SOURCE RECORDS:
========================================
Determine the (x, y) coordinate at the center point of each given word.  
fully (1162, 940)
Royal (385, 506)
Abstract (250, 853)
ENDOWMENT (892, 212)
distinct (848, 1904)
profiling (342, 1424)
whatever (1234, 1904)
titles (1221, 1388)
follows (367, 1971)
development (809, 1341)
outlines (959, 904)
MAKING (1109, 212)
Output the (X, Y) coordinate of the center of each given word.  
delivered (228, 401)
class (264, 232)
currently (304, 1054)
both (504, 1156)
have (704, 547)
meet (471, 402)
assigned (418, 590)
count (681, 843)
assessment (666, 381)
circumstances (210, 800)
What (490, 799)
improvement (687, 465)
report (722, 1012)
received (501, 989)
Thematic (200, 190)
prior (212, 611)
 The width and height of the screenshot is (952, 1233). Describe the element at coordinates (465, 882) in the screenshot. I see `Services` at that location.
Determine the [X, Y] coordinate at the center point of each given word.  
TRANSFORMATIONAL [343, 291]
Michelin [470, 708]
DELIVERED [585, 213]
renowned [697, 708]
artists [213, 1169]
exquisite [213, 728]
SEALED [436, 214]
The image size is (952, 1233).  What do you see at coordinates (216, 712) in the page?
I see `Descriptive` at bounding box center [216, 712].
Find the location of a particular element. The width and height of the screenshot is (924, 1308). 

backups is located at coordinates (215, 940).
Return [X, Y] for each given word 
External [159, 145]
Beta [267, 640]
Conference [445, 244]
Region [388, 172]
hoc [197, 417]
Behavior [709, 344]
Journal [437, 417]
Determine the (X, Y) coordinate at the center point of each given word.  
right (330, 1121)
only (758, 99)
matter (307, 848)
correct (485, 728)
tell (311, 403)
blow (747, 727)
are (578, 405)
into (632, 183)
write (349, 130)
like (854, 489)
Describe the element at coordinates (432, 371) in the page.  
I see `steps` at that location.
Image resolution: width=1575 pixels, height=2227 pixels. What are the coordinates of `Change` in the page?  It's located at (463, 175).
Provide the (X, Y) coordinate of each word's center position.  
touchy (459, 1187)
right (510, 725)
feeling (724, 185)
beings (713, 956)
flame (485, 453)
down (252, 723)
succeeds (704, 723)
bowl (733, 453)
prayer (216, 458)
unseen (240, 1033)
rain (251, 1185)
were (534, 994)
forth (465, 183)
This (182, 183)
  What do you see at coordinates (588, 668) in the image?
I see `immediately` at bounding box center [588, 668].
========================================
DIRECTIONS FOR THIS TASK:
Rewrite every line of the data above as a numbered list, leaving out the blank lines.

FINISHED ANSWER:
1. Determine the (x, y) coordinate at the center point of each given word.  
2. fully (1162, 940)
3. Royal (385, 506)
4. Abstract (250, 853)
5. ENDOWMENT (892, 212)
6. distinct (848, 1904)
7. profiling (342, 1424)
8. whatever (1234, 1904)
9. titles (1221, 1388)
10. follows (367, 1971)
11. development (809, 1341)
12. outlines (959, 904)
13. MAKING (1109, 212)
14. Output the (X, Y) coordinate of the center of each given word.  
15. delivered (228, 401)
16. class (264, 232)
17. currently (304, 1054)
18. both (504, 1156)
19. have (704, 547)
20. meet (471, 402)
21. assigned (418, 590)
22. count (681, 843)
23. assessment (666, 381)
24. circumstances (210, 800)
25. What (490, 799)
26. improvement (687, 465)
27. report (722, 1012)
28. received (501, 989)
29. Thematic (200, 190)
30. prior (212, 611)
31.  The width and height of the screenshot is (952, 1233). Describe the element at coordinates (465, 882) in the screenshot. I see `Services` at that location.
32. Determine the [X, Y] coordinate at the center point of each given word.  
33. TRANSFORMATIONAL [343, 291]
34. Michelin [470, 708]
35. DELIVERED [585, 213]
36. renowned [697, 708]
37. artists [213, 1169]
38. exquisite [213, 728]
39. SEALED [436, 214]
40. The image size is (952, 1233).  What do you see at coordinates (216, 712) in the page?
41. I see `Descriptive` at bounding box center [216, 712].
42. Find the location of a particular element. The width and height of the screenshot is (924, 1308). 
43. backups is located at coordinates (215, 940).
44. Return [X, Y] for each given word 
45. External [159, 145]
46. Beta [267, 640]
47. Conference [445, 244]
48. Region [388, 172]
49. hoc [197, 417]
50. Behavior [709, 344]
51. Journal [437, 417]
52. Determine the (X, Y) coordinate at the center point of each given word.  
53. right (330, 1121)
54. only (758, 99)
55. matter (307, 848)
56. correct (485, 728)
57. tell (311, 403)
58. blow (747, 727)
59. are (578, 405)
60. into (632, 183)
61. write (349, 130)
62. like (854, 489)
63. Describe the element at coordinates (432, 371) in the page.  
64. I see `steps` at that location.
65. Image resolution: width=1575 pixels, height=2227 pixels. What are the coordinates of `Change` in the page?  It's located at (463, 175).
66. Provide the (X, Y) coordinate of each word's center position.  
67. touchy (459, 1187)
68. right (510, 725)
69. feeling (724, 185)
70. beings (713, 956)
71. flame (485, 453)
72. down (252, 723)
73. succeeds (704, 723)
74. bowl (733, 453)
75. prayer (216, 458)
76. unseen (240, 1033)
77. rain (251, 1185)
78. were (534, 994)
79. forth (465, 183)
80. This (182, 183)
81.   What do you see at coordinates (588, 668) in the image?
82. I see `immediately` at bounding box center [588, 668].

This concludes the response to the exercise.